Earth Hour search is on for urban climate champion
“Cities currently account for over 70 per cent of global CO2 emissions – so their leadership in reducing emissions will be crucial if we are to avoid escalating levels of climate change” said Jim Leape, Director General of WWF International.
“But there are exciting opportunities for cities that approach this challenge with creativity and determination. Cities can be hotspots for innovations that help people lead more fulfilling lives with much lower carbon footprints. The Earth Hour City Challenge aims to highlight these examples, and the leading role cities around the world can and must play in transitioning towards a one-planet future.”
Sweden’s third largest city Malmö took top honours in the Earth Hour City Challenge pilot last year, identified as an inspiring example of how a city can demonstrate low-carbon urban development. Malmö has achieved this through consistent and long-term planning, a comprehensive approach to energy, construction, transportation and densification and by promoting enabling environments for innovation and sustainable lifestyles.
“In contrast to failed global climate negotiations, many cities can demonstrate concrete progress in transitioning towards a low-carbon future. Malmö is one of these cities, and aims to assume the role of a global green leader”, says Ilmar Reepalu, Mayor of Malmö. “But our work is not quite finished yet. Our goal is for Malmö to be powered by 100 per cent renewable energy by the year 2030.”

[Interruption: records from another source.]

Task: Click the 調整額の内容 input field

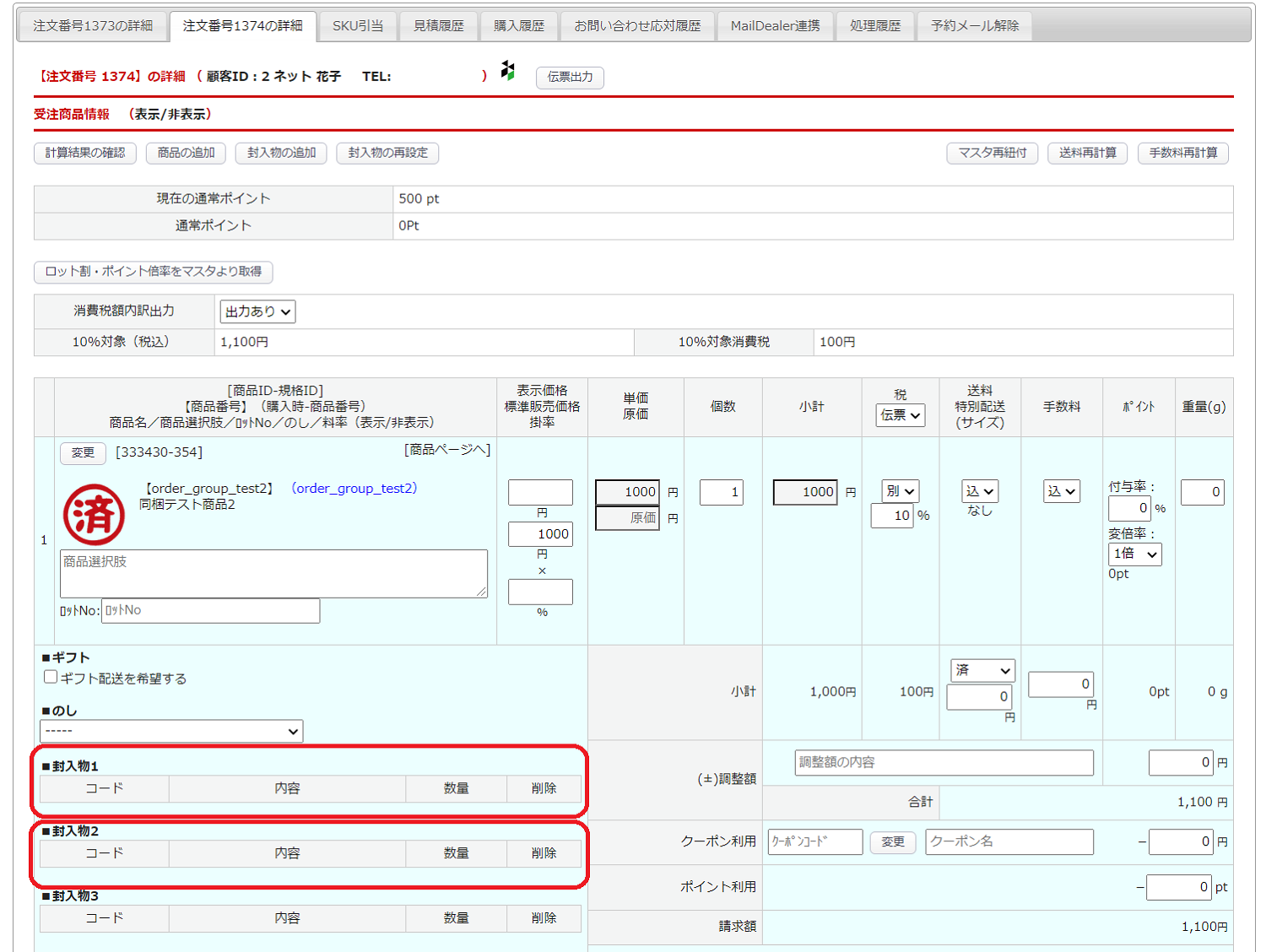Action: coord(944,762)
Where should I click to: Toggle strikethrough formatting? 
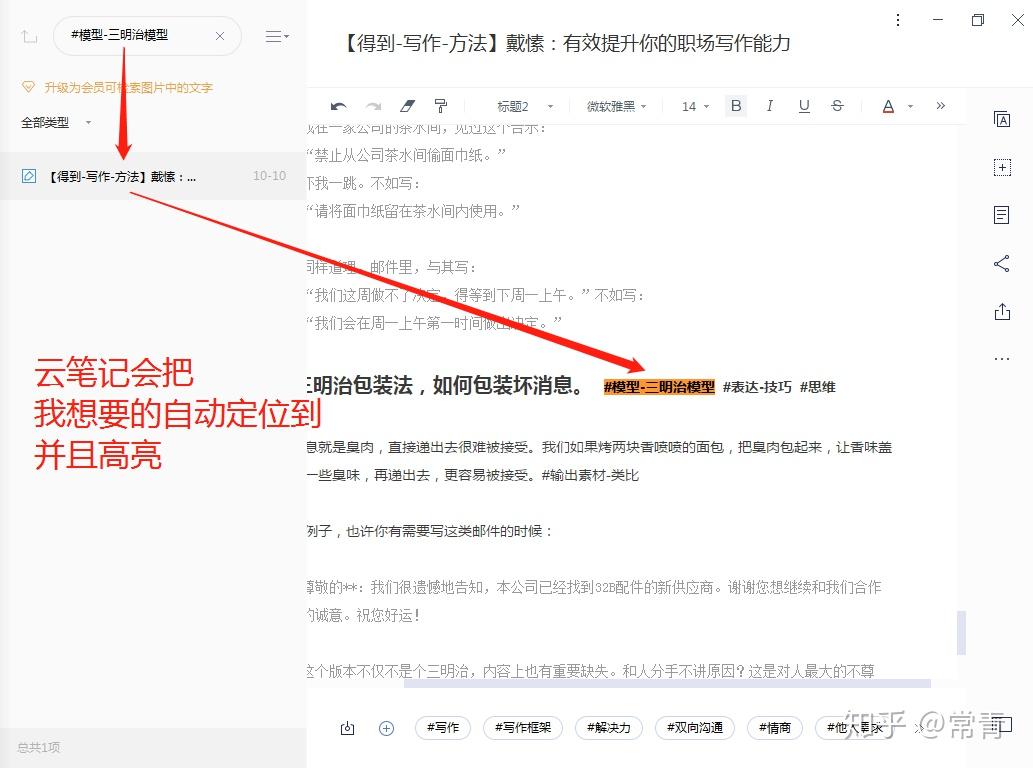pyautogui.click(x=838, y=106)
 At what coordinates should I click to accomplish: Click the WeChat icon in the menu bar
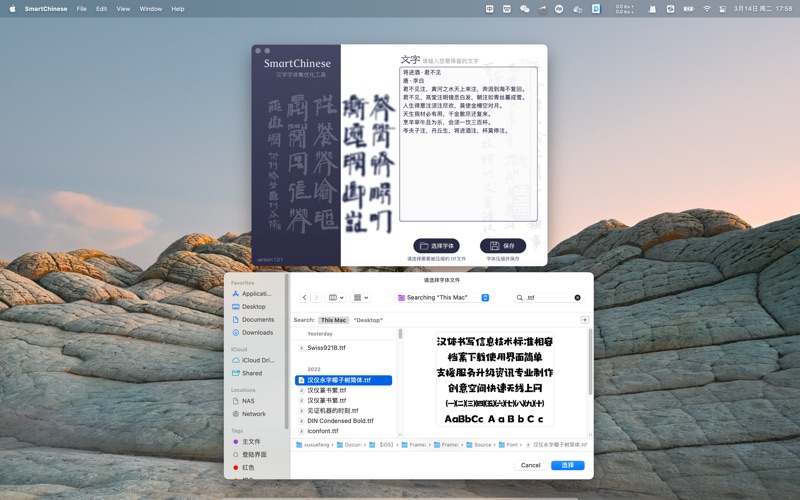(x=525, y=8)
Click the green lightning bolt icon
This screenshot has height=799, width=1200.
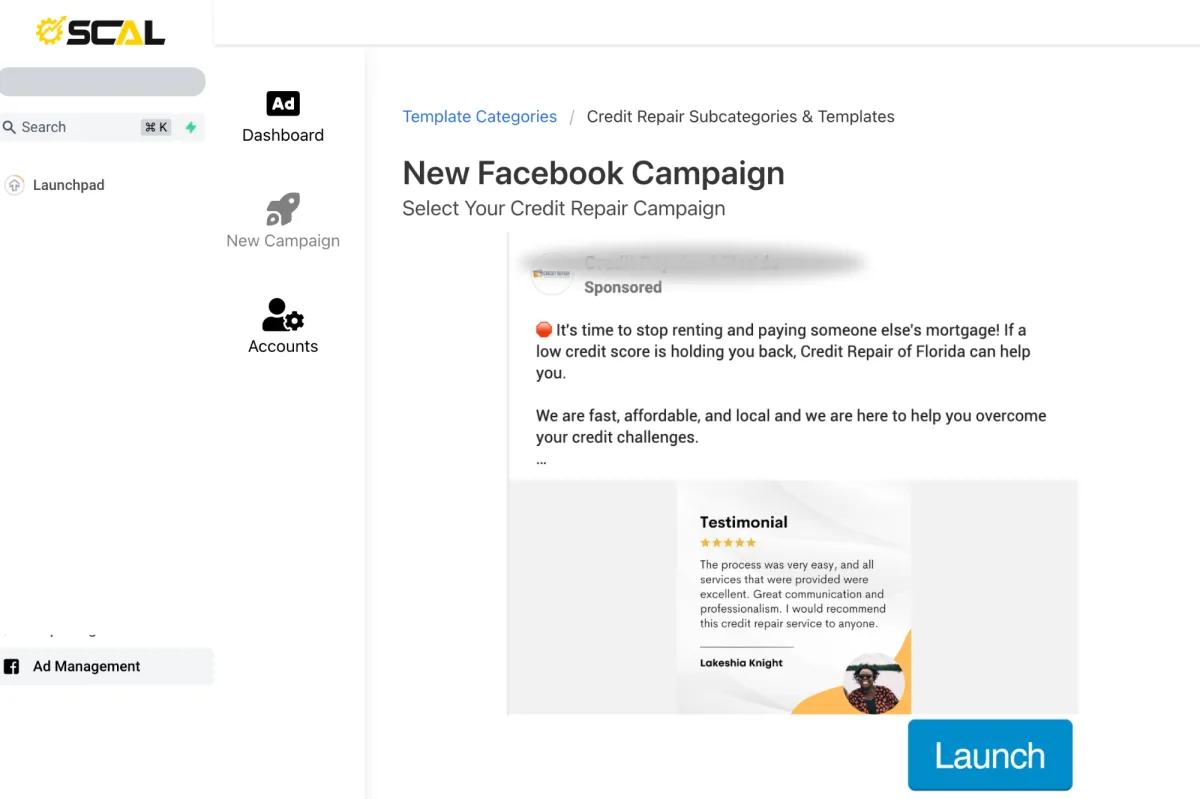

Malmö will now challenge cities in selected pilot countries for the title in 2013. Cities are invited to submit inspiring and credible plans for low-carbon development and for dramatically increasing the use of sustainable, efficient and renewable energy solutions for review by an international jury.
The jury will place particular emphasis on how the cities plan to meet people’s everyday needs (for buildings, transport, energy) in a renewable future, rewarding solutions that can make cities greener and cleaner places to live while improving citizens’ quality of life.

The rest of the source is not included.